> [Artikel]:
MORUT – Lembaga Bantuan Hukum (LBH) Morowali Utara mendorong kepolisian mengusut mafia atau calo tanah pada lokasi tambang dan perkebunan sawit yang telah banyak merugikan masyarakat.
Hal itu dikemukakan Advokat LBH Morowali Utara Cabang LBH Sulawesi Tengah Agus Salim dalam aksi damai bersama belasan warga di Mapolres Morut, Senin (6/11) siang.
Perwakilan masa aksi ini diterima langsung oleh Kepala Satuan Reserse Kriminal Polres Morut AKP Arsyad Maaling di ruang kerjanya.
Aksi damai, kata Agus Salim, didasari banyak kasus agraria yang terjadi kawasan PT Gunbuster Nikel Industri (GNI) dan PT Agro Nusa Abadi (ANA).

> [Latihan untuk Dikerjakan]:
a) Ganti "warga" dengan "penduduk" dan tulis ulang seluruh bagian artikel tentang LBH Morowali Utara dari "MORUT – Lembaga" sampai "di ruang kerjanya.".
b) Menurut artikel tentang LBH Morowali Utara, siapa yang menerima langsung perwakilan peserta aksi di ruang kerjanya?

> [Data Tercatat]:
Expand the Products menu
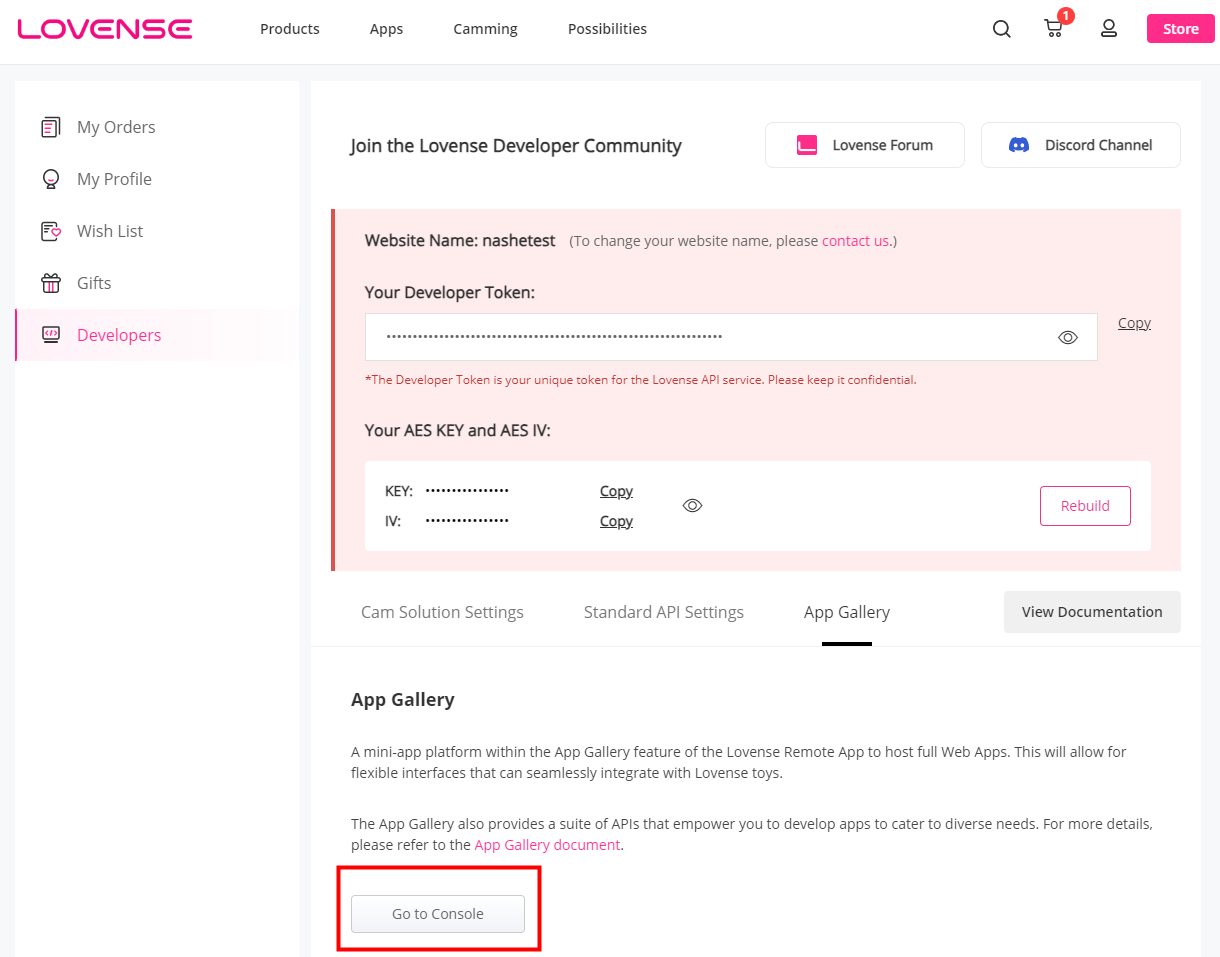Screen dimensions: 1220x957 click(290, 29)
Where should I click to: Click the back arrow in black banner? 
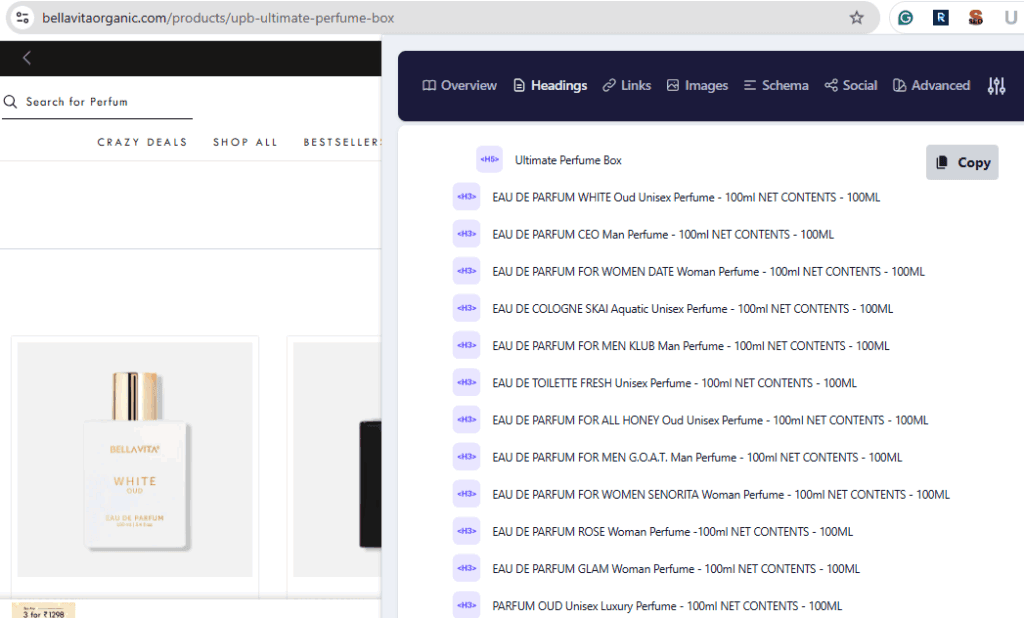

> [Hasil Latihan]:
a)
MORUT – Lembaga Bantuan Hukum (LBH) Morowali Utara mendorong kepolisian mengusut mafia atau calo tanah pada lokasi tambang dan perkebunan sawit yang telah banyak merugikan masyarakat.
Hal itu dikemukakan Advokat LBH Morowali Utara Cabang LBH Sulawesi Tengah Agus Salim dalam aksi damai bersama belasan penduduk di Mapolres Morut, Senin (6/11) siang.
Perwakilan masa aksi ini diterima langsung oleh Kepala Satuan Reserse Kriminal Polres Morut AKP Arsyad Maaling di ruang kerjanya.

b) Kepala Satuan Reserse Kriminal Polres Morut AKP Arsyad Maaling.